**Written problem 1:**
From the battery gauge thread, reproduce the passage between "Edit: and I" and "charger or reboot.", inclusive.
**Written problem 2:**
Decide whether each statement agrees with the battery gauge thread, answering yes or no and quoting the words from the thread that settle it: (a) the extended battery is rated at 3500mAh; (b) one reply says Android keeps battery history across reboots; (c) clouse2013 saw the same behavior with a stock battery.
**Written problem 3:**
Please state how the original poster in the battery gauge thread carried out the manual battery calibration.

# battery gauge at 1% for hours (inaccurately gauging remaining power)



## RiverdALIEN (May 21, 2012)

I searched thoroughly and couldn't find anybody with a similar problem.

I have a D2G running unofficial CM9. I'm using an extended battery by Monaco rated at 3500mAh. I've noticed that it burns through battery much more slowly than before but I'm finding that when it finally does get to 1%, it's still got much more than 1% battery left. at 1% I've played Google Play Music through the speaker for about an hour, flicked the torch on for a little while, and played some Tiny Tower before it died. My question is, how can I get the phone to properly report the remaining juicage?

Edit: and I have performed both app-based and manual battery calibration (erase batterystats in CWM) still having the same problem


----------



## Gasai Yuno (Jul 25, 2011)

First, battery calibration won't do anything. Android resets battery history every time you connect a charger or reboot.

Second, no, you can't fix it. The D2G cannot provide a reliable estimate for such batteries.


----------



## clouse2013 (Jun 30, 2011)

I noticed this same thing on my regular stock battery. The last 10% or so lasts for a few hours when the rest drained a lot faster.

Sent from my DROID2 GLOBAL using RootzWiki


----------

**Information supplied:**
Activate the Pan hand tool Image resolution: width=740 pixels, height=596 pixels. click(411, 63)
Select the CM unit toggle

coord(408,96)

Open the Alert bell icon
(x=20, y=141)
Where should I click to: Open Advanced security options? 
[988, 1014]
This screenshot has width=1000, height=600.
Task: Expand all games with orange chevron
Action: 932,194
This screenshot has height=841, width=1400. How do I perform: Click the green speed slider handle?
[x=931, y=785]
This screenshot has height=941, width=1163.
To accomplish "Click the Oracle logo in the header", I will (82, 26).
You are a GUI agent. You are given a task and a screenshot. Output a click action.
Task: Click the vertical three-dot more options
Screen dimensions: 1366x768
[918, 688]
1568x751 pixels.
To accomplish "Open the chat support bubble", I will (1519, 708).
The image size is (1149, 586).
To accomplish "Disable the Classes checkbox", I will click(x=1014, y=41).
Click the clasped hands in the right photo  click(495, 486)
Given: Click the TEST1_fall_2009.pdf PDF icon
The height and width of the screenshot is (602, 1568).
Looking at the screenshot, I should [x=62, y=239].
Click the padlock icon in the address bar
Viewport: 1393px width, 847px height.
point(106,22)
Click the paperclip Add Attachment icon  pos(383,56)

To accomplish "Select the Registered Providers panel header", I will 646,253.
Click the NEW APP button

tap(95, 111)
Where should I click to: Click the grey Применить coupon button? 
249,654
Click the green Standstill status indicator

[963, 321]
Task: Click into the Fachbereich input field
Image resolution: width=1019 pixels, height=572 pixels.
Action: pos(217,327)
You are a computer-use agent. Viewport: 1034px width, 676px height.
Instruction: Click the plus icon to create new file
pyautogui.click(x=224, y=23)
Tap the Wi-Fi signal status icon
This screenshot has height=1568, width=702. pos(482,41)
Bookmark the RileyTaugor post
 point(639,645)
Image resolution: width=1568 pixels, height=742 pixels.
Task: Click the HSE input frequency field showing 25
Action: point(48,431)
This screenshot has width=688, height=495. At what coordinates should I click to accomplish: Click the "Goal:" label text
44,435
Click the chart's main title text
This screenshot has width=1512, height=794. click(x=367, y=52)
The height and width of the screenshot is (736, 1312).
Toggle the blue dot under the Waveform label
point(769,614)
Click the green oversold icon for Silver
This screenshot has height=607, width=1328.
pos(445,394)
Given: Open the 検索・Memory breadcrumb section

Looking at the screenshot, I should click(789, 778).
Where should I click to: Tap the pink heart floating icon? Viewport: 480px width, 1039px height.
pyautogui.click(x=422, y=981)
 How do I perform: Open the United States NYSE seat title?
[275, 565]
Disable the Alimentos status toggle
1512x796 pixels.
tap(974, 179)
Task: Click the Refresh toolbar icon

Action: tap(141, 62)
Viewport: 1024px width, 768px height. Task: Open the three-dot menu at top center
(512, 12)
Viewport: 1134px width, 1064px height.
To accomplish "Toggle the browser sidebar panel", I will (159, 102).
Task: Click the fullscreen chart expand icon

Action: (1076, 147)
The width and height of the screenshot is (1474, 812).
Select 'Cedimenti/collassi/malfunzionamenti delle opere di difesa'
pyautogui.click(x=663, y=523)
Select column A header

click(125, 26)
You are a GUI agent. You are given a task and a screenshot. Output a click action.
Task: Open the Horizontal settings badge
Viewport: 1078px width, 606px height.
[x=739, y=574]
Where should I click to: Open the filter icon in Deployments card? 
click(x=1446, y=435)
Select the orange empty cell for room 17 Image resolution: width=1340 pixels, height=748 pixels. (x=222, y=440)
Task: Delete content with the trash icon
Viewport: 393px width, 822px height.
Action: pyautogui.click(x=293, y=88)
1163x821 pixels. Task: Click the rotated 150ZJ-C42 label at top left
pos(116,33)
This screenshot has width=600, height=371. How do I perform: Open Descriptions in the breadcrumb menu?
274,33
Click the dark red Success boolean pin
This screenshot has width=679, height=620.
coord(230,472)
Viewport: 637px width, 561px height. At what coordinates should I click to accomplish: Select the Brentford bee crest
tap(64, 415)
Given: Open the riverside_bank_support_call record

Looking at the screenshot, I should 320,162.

**Complete answer 1:**
Edit: and I have performed both app-based and manual battery calibration (erase batterystats in CWM) still having the same problem


----------



## Gasai Yuno (Jul 25, 2011)

First, battery calibration won't do anything. Android resets battery history every time you connect a charger or reboot.

**Complete answer 2:**
(a) Yes: "I'm using an extended battery by Monaco rated at 3500mAh."
(b) No: "Android resets battery history every time you connect a charger or reboot."
(c) Yes: "I noticed this same thing on my regular stock battery."

**Complete answer 3:**
By erasing batterystats in CWM.